Uno scrigno del bello – Il labirinto, dunque, come scrigno segreto, posto a protezione dei “tesori” del suo artefice. Da questo punto di vista, nulla è stato lasciato al caso. Nel segno dello stile di Franco Maria Ricci, la struttura centrale del museo è tutto un susseguirsi di fregi neoclassici e mobili stile Impero, freschi di falegnameria. Lungo le pareti busti di marmo, dipinti di raro valore e bellezza e pezzi pregiati dell’Art Déco. Sul fondo del salone delle feste, con l’elegante parquet di bambù, una grande fontana francese del 1714, a esaltare ancor di più le ardite contaminazioni tra il moderno e l’antico.

All’arte del bello si affianca, poi, anche l’arte del gusto: Ricci ha, infatti, riservato una parte della corte centrale al ristorante, che prevede menù della cucina tradizionale parmigiana e italiana in generale. Quasi un’anteprima del vicino spaccio di gastronomia, che permette ai visitatori di portare a casa prodotti alimentari di qualità legati al territorio.

Il labirinto vero e proprio, invece, comincia appena oltre la corte: svariati chilometri di percorsi costeggiati da cortine di bambù alte 5 m, a formare splendide volte sotto il cielo. Dall’alto sembra quasi una stella pulsante, racchiusa da verdi geometrie aggrovigliate intorno alla fortezza centrale del museo. Un inestricabile groviglio di bivi e deviazioni dal quale ci si deve liberare da soli.
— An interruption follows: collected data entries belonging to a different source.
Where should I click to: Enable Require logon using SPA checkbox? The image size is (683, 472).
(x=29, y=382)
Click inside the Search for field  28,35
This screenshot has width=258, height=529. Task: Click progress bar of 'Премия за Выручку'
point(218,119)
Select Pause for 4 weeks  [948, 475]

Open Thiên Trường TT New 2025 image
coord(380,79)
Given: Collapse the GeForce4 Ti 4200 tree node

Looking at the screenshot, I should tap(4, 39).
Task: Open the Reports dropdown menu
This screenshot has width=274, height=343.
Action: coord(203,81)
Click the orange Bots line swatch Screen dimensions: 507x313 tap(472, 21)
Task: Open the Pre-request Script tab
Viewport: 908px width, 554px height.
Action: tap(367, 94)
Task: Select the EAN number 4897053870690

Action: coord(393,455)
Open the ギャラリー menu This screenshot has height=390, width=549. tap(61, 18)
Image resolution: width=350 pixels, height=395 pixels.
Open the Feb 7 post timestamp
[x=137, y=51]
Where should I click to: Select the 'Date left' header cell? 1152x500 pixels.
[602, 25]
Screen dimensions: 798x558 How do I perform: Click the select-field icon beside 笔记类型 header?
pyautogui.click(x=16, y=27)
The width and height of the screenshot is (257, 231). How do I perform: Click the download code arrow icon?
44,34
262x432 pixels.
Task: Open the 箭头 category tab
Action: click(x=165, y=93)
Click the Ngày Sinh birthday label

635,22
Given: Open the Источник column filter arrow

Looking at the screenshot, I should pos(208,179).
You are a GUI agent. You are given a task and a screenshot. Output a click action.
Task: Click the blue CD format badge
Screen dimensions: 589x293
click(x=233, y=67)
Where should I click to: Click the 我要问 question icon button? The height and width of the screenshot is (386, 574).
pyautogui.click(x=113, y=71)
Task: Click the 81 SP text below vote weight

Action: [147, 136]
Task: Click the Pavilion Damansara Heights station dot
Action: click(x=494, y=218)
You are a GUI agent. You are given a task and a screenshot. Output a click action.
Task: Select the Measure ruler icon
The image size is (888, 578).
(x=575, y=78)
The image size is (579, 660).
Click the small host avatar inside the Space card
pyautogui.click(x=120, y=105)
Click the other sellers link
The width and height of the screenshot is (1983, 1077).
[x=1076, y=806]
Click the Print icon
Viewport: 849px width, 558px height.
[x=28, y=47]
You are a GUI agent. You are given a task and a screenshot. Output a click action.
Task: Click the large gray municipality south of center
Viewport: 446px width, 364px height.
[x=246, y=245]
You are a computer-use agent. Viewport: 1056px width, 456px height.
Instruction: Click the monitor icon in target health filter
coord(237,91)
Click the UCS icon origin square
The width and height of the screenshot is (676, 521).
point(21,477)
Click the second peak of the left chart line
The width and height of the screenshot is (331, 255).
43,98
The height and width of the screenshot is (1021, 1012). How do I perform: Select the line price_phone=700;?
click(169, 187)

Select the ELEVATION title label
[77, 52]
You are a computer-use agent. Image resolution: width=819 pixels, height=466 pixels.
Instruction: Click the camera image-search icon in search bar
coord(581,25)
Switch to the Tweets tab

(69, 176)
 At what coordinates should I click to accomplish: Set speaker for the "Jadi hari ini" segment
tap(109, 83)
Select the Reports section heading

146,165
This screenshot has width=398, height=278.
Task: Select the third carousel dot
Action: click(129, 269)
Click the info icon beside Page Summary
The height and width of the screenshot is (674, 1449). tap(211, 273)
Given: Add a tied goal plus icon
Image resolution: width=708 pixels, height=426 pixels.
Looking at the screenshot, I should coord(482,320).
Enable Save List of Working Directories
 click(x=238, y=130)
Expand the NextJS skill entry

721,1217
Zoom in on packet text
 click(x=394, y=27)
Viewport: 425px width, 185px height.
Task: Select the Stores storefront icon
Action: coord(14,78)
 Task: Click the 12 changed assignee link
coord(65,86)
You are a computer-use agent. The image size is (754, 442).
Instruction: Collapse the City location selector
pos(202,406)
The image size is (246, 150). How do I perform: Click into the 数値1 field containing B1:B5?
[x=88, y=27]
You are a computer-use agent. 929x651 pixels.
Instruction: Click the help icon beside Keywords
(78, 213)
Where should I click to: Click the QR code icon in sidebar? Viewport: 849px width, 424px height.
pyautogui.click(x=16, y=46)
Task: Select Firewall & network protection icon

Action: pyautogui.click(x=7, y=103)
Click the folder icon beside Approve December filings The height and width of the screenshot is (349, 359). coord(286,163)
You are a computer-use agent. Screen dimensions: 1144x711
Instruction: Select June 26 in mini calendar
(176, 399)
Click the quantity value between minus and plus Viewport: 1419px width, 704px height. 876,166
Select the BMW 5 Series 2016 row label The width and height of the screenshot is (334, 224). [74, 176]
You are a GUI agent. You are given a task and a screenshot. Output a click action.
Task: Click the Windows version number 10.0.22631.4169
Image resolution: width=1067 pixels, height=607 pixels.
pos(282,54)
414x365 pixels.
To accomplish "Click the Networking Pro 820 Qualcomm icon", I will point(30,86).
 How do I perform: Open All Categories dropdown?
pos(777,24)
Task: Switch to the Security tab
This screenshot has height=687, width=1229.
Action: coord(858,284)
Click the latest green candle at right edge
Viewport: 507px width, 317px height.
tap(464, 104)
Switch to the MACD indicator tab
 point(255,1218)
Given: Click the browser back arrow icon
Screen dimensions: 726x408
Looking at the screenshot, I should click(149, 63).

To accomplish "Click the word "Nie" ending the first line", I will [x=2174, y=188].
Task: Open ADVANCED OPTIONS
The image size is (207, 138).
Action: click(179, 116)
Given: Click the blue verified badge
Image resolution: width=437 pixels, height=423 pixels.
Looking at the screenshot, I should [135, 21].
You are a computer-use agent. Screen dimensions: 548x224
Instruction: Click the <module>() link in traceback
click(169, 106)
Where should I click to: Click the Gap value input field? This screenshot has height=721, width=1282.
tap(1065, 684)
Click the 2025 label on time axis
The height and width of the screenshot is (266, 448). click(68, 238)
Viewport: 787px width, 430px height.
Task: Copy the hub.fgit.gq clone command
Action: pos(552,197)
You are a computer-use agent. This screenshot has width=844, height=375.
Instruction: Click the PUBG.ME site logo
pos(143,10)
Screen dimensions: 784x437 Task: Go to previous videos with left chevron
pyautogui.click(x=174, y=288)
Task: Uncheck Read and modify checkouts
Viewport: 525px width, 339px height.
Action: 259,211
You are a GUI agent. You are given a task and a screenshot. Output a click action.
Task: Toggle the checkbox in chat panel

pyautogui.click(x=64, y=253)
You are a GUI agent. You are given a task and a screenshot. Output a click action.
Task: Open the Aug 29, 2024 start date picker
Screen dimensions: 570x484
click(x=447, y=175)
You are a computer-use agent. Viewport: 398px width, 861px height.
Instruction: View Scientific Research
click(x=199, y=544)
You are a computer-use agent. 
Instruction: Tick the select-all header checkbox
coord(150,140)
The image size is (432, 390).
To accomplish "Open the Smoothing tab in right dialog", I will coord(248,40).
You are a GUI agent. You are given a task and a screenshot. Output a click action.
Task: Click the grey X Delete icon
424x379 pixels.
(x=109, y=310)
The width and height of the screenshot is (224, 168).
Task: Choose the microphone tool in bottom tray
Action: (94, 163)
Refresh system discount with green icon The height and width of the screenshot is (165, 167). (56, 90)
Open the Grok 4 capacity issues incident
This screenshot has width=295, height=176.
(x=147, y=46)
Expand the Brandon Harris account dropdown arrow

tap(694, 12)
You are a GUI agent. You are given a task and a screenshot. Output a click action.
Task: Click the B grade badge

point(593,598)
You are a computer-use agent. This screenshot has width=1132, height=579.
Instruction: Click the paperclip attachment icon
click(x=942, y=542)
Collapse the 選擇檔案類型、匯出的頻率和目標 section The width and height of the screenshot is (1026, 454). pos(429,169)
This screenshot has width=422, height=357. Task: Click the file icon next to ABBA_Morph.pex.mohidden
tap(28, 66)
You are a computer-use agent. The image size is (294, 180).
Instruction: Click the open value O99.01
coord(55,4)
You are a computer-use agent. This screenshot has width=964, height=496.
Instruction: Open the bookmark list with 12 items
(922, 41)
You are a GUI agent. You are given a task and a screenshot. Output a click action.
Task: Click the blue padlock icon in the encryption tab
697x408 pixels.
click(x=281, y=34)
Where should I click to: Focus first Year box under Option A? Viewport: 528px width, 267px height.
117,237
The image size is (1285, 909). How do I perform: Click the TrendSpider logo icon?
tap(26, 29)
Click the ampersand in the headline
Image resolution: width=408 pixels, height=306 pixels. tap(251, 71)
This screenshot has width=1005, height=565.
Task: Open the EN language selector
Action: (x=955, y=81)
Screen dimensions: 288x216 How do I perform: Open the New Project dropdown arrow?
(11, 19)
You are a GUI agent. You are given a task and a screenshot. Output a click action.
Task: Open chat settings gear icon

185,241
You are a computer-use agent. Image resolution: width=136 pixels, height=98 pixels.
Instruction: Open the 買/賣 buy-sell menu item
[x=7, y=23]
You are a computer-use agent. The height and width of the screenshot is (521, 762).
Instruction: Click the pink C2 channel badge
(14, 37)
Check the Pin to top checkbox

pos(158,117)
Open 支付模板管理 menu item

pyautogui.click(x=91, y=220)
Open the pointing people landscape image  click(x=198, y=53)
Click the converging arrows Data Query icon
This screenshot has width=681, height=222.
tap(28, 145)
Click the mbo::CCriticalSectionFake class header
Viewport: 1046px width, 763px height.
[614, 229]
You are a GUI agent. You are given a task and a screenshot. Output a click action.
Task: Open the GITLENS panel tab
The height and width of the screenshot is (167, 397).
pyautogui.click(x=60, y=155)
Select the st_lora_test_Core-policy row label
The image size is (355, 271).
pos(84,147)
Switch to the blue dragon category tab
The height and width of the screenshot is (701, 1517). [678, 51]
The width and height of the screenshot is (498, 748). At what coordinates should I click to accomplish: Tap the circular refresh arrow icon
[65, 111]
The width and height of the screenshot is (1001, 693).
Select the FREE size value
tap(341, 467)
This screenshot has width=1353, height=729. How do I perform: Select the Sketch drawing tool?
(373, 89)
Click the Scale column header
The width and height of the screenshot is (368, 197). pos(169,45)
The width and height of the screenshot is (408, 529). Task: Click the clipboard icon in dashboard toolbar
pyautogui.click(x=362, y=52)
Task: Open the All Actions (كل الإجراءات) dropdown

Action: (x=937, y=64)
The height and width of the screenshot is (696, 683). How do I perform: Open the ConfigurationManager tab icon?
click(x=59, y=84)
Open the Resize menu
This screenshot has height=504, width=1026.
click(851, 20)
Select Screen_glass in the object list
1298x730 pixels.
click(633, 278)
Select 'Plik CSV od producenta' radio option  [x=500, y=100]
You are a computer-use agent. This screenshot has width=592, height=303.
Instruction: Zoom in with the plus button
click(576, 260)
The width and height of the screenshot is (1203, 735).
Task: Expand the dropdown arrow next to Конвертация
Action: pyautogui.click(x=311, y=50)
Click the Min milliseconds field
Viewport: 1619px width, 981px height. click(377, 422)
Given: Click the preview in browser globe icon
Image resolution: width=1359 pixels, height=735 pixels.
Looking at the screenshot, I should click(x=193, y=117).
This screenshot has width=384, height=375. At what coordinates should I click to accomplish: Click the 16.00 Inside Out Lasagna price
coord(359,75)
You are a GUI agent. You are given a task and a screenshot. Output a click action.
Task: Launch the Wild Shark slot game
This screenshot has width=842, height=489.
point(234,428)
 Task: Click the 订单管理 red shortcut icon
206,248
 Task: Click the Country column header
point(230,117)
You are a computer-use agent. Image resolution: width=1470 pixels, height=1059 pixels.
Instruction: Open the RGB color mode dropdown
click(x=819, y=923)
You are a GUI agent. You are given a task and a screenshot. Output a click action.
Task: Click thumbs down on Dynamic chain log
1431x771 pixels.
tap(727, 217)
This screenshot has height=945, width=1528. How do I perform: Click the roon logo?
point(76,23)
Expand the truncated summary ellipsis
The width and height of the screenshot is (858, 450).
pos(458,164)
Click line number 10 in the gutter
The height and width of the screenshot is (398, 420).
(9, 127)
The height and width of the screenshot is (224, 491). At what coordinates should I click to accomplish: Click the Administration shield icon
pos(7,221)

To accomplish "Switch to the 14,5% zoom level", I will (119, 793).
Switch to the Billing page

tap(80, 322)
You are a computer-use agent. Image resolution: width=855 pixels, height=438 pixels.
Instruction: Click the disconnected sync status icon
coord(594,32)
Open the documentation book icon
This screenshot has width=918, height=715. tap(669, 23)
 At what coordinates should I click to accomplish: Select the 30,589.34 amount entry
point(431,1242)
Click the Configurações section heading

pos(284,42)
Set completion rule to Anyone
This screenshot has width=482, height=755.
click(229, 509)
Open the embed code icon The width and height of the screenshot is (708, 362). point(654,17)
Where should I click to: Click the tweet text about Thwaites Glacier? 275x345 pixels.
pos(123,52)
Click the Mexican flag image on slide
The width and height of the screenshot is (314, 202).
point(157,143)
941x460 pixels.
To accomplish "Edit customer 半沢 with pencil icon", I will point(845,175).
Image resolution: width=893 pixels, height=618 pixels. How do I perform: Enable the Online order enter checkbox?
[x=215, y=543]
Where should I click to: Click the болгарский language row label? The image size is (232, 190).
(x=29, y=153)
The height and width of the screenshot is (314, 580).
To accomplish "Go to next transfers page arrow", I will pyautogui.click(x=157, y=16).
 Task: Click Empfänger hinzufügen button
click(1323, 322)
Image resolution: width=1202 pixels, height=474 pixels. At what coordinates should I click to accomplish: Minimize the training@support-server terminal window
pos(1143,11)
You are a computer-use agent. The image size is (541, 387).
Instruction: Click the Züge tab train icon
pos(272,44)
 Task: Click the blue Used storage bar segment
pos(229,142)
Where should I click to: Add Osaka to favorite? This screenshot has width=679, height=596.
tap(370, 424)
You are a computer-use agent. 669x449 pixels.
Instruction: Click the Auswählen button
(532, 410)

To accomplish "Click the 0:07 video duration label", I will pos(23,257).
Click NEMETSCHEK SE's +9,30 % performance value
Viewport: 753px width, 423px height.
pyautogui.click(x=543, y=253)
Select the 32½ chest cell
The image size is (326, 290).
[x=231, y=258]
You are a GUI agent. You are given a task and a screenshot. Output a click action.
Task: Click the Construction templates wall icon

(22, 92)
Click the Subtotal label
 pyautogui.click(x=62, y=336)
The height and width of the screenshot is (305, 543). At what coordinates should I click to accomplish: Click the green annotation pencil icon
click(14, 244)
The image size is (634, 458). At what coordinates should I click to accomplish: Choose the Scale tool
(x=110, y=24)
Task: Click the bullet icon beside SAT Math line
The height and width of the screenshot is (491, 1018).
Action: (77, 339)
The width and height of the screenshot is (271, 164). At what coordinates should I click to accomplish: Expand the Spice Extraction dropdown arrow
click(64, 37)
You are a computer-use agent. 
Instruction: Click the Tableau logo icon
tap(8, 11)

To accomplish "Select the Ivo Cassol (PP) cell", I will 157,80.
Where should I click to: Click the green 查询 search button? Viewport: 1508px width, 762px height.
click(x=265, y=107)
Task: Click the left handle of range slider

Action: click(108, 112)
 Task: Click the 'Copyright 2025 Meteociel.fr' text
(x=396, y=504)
E in caso di emergenza? «I viali sono indicati da numeri, ovviamente non in ordine: il visitatore che dovesse essere in difficoltà potrà chiamare con il cellulare, indicando la propria posizione, e sarà subito raggiunto».

Chi invece riuscirà nell’impresa «tutt’altro che difficile», sorride Ricci, sbucherà sotto la piramide alla fine del dedalo. Anch’essa un omaggio al neoclassicismo della Francia napoleonica, oltre che un ineffabile simbolo sacro. «La scelta di costruirla è stata mia e dell’architetto Pier Carlo Bontempi che ha curato le opere murarie»: una cappella non ancora consacrata, nella quale potranno essere celebrati matrimoni, ma anche un “tempio” della musica e dell’arte, per concerti e altre iniziative culturali. Sul pavimento il disegno del labirinto, nel caso si volesse ripassare il percorso prima di concedersi il bis in cerca della giusta via nella selva di bambù. Anche se, tra tanta bellezza, è più facile che vinca la voglia di smarrirsi.